1. List everything you need to do
To be reminded of how much you have to do may feel like the last thing you want. But while you don’t have a proper idea of what’s due, it’ll carry on feeling overwhelming. Listing it is the first step in sorting it out.
2. Break down big tasks (like essays) into smaller chunks
Tasks always feel less overwhelming if you tackle them one step at a time. Rather than “write essay – start Friday”, try thinking “write plan for essay for Friday”. Instead of thinking ‘do reading for seminar’ work out how much you need to read, how long you’ve got and then plan to read a certain number of pages per study session.
3. Prioritise your work list – today, tomorrow, in a week
Be realistic about what needs doing now. For example, try to limit the number of items on the ‘today’ list to 3 or 4. Remember deadlines are the priority, extra background reading can probably wait till later.
4. Do something from the ‘today’ column immediately, and tick it off the list.
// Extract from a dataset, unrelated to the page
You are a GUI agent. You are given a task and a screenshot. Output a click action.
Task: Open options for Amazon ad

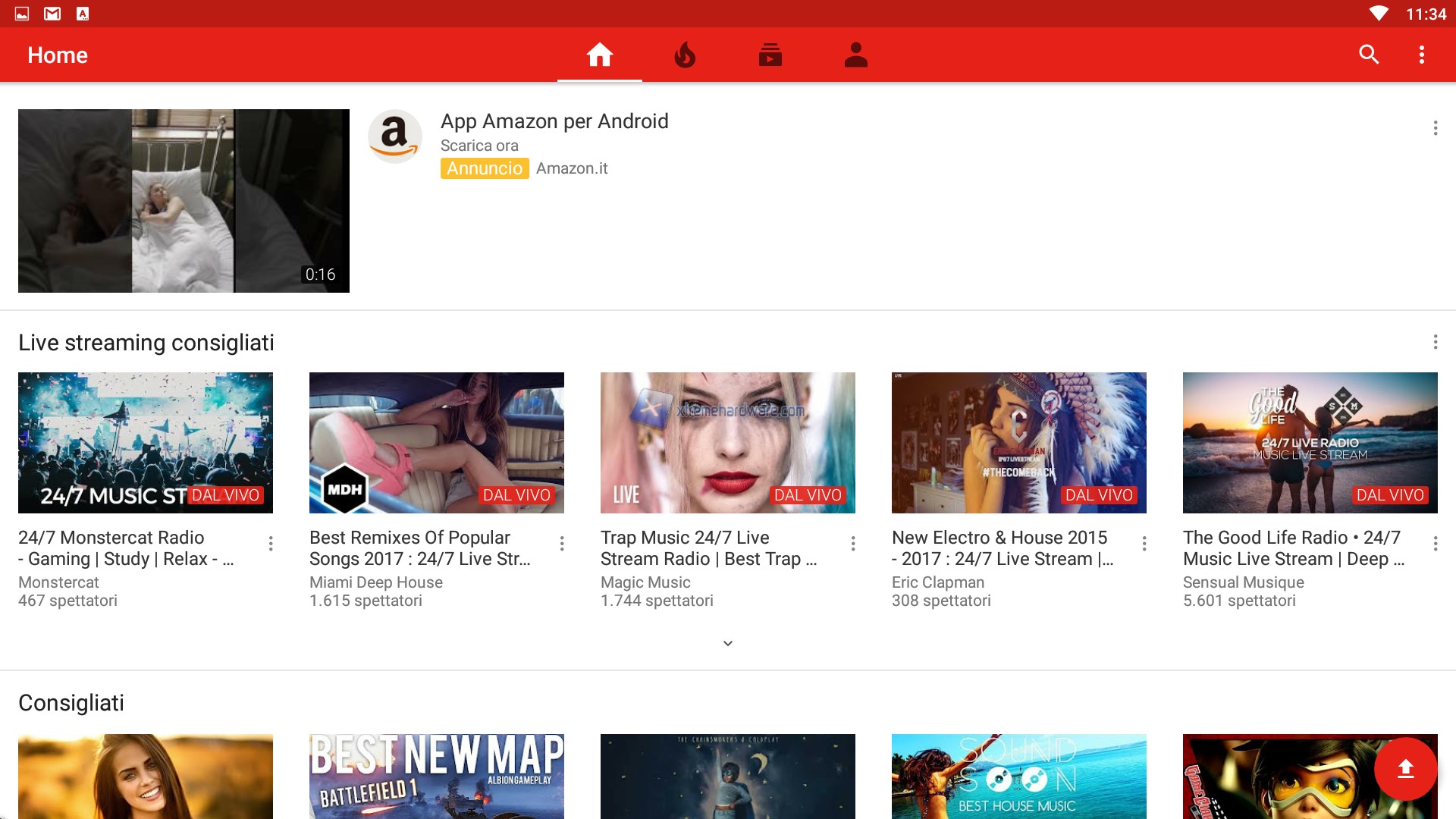coord(1435,127)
Getting one task done will help you feel calmer
If you have a deadline coming up, get that piece of work out of the way first, even (perhaps especially) if it’s the one thing you’ve been avoiding. If you’re stuck because you don’t understand it, go back to basics and build up from there – or ask for help.
5. Now put the other tasks in priority order and make a plan to tackle them
Fit what you have to do into the time you have to do it in. We could always do a better job with more time, but you’re not expected to achieve perfection. Don’t forget that deadlines and word counts are there to set the scope of your work – you’re not expected to do more.